# What a monster



## Rick89 (Feb 27, 2009)

Big Z proving once again he is the best presser on the planet, new world record at SCL final


----------



## sakso (Mar 14, 2011)

lets see who's gonna get the girls in a night club.lol


----------



## flinty90 (Jul 1, 2010)

how much was that mate ???


----------



## Rick89 (Feb 27, 2009)

sakso said:


> lets see who's gonna get the girls in a night club.lol


Haha lol

I dont understand why Big Z even trains he aint gonna get laid if he hits a club in essex


----------



## Rick89 (Feb 27, 2009)

flinty90 said:


> how much was that mate ???


215kg mate


----------



## PHMG (Jun 15, 2010)

sakso said:


> lets see who's gonna get the girls in a night club.lol


f.ucks that got to do with a strongman event???


----------



## Rick89 (Feb 27, 2009)

PowerHouseMcGru said:


> f.ucks that got to do with a strongman event???


taking the p!ss mate about a thread where savickas etc got slated for training coz if a girl saw them in a club they would want to shag them haha


----------



## sakso (Mar 14, 2011)

PowerHouseMcGru said:


> f.ucks that got to do with a strongman event???


Open forum, Open thread... aint it!?!?


----------



## tprice (Aug 28, 2011)

thats rick89 in a few years time

you read it here first...


----------



## PHMG (Jun 15, 2010)

Rick89 said:


> taking the p!ss mate about a thread where savickas etc got slated for training coz if a girl saw them in a club they would want to shag them haha





sakso said:


> Open forum, Open thread... aint it!?!?


ahhhhhh i see.......ill get back in my corner now :lol:


----------



## barrettmma1436114759 (Feb 28, 2011)

he fukin ****ed the press, he could do more

awesome


----------



## Rick89 (Feb 27, 2009)

its just pure brute power aswell, all triceps and delts very little hip and quad involvement

tremendous power


----------



## Twisted (Oct 6, 2010)

Made it look silly


----------



## Rick89 (Feb 27, 2009)

the crazy thing is he claims he has done alot more in training on his own

and going by the look of that I for one done doubt it what so ever


----------



## sakso (Mar 14, 2011)

on a serious note, I really don't want to mess with him... imagine you get a smack from him. ouch...


----------



## MattGriff (Aug 21, 2012)

Z in person is a unit and a half.

There are lots of women who like BIG men, not ones that appear into themselves as bodybuilders do.

Standing next to the man he is obivously solid and built as hell and his wife is a hottie!


----------



## Dave3g (Apr 14, 2011)

still,, he made it look like he was only warming up.


----------



## Barbell mafia (Jan 28, 2011)

Big Z has a very hot wife he would prob crush her in bed tho!


----------



## GreedyBen (Mar 8, 2011)

He p1ssed it!


----------



## Matt 1 (May 8, 2010)

Rick89 said:


> 215kg mate


looked. so. easy. :laugh:


----------



## The Shredder (Jul 7, 2011)

Impressive and there's me thinking I was double hard shoulder pressing 40kg dumbbells in each hand for 10 reps 

Out of interest there's seems to be so many different power lifting records and different sanctions which are most responsible?
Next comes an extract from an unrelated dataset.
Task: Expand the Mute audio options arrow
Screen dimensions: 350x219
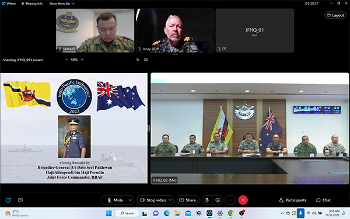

Which ones have strict testing? or no testing at all?

For instance is big Z a nat guy?


----------



## Matt 1 (May 8, 2010)

MattGriff said:


> Z in person is a unit and a half.
> 
> There are lots of women who like BIG men, not ones that appear into themselves as bodybuilders do.
> 
> Standing next to the man he is obivously solid and built as hell and* his wife is a hottie*!


pictures of said wife?


----------



## Matt 1 (May 8, 2010)

The Shredder said:


> Impressive and theres me thinking I was double hard shoulder pressing 40kg dumbells in each hand for 10


i still like you dont worry mate


----------



## MattGriff (Aug 21, 2012)

The Shredder said:


> For instance is big Z a nat guy?


----------



## MattGriff (Aug 21, 2012)

Matt 1 said:


> pictures of said wife?


----------



## Rick89 (Feb 27, 2009)

as mentioned his wife is a hottie and some women like big powerfull men more than these sissy's with six packs and mt2'ed up to fck with plucke deyebrows


----------



## Rick89 (Feb 27, 2009)

The Shredder said:


> Impressive and there's me thinking I was double hard shoulder pressing 40kg dumbbells in each hand for 10 reps
> 
> Out of interest there's seems to be so many different power lifting records and different sanctions which are most responsible? Which ones have strict testing? or no testing at all?
> 
> For instance is big Z a nat guy?


ye mate all natty

about as natural as I am rich lol

his record is in untested (i think they test for reccies but not aas) strongman


----------



## Readyandwaiting (Mar 20, 2011)

Rick89 said:


> as mentioned his wife is a hottie and some women like big powerfull men more than these sissy's with six packs and mt2'ed up to fck with plucke deyebrows


Oh I don't think the main reason she's with the former world's strongest man because of his huge body. You gettin laid if you have been world strongest man it's fame lol


----------



## MattGriff (Aug 21, 2012)

Readyandwaiting said:


> Oh I don't think the main reason she's with the former world's strongest man because of his huge body. You gettin laid if you have been world strongest man it's fame lol


Could be becuase he has one of the strongest hip drives on the planet ;-) there is something in the whole functionality thing!


----------



## Rick89 (Feb 27, 2009)

Readyandwaiting said:


> Oh I don't think the main reason she's with the former world's strongest man because of his huge body. You gettin laid if you have been world strongest man it's fame lol


I know lads that arent famous and not rich 22 stone with hot birds and the woman straight up say they love big powerful men

Trust me there about mate haha


----------



## Fatstuff (Mar 2, 2010)

wow, made it look like he could of repped that too


----------



## Rick89 (Feb 27, 2009)

another really good log presser, Lalas..


----------



## Rick89 (Feb 27, 2009)

The follwoing is copied and pasted from another forum of a fan whos friends spoke to Z about his training.....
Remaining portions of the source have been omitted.